Work to complete → Extract the lines that carry the string "will" from the listing.

Input material →

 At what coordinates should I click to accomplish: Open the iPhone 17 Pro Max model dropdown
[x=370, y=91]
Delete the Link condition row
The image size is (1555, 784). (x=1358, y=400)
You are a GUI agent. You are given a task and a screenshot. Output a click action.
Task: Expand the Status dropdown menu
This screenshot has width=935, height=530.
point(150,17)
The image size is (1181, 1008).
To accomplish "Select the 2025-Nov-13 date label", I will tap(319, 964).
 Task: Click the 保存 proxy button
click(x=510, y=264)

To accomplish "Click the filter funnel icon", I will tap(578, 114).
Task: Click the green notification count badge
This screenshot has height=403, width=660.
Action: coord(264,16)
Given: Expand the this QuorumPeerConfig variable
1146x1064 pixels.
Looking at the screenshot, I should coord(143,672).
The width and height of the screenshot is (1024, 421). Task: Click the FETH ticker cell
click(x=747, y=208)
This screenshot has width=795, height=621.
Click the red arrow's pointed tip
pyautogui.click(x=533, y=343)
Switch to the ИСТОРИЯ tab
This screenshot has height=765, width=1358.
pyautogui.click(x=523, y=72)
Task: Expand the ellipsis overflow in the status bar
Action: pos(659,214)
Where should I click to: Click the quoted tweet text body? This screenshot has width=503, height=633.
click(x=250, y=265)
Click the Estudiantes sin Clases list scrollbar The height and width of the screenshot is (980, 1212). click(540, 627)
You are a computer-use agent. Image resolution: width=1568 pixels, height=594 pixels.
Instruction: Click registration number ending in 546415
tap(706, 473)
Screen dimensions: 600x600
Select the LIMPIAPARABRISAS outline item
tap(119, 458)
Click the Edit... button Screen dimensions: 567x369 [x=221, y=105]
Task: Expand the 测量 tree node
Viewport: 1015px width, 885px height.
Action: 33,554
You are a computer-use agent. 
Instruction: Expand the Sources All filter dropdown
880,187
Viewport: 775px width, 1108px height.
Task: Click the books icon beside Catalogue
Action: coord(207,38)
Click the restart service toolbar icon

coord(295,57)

Task output →
To accomplish "Select the 2025-Nov-13 date label", I will tap(319, 964).
To accomplish "Click the filter funnel icon", I will tap(578, 114).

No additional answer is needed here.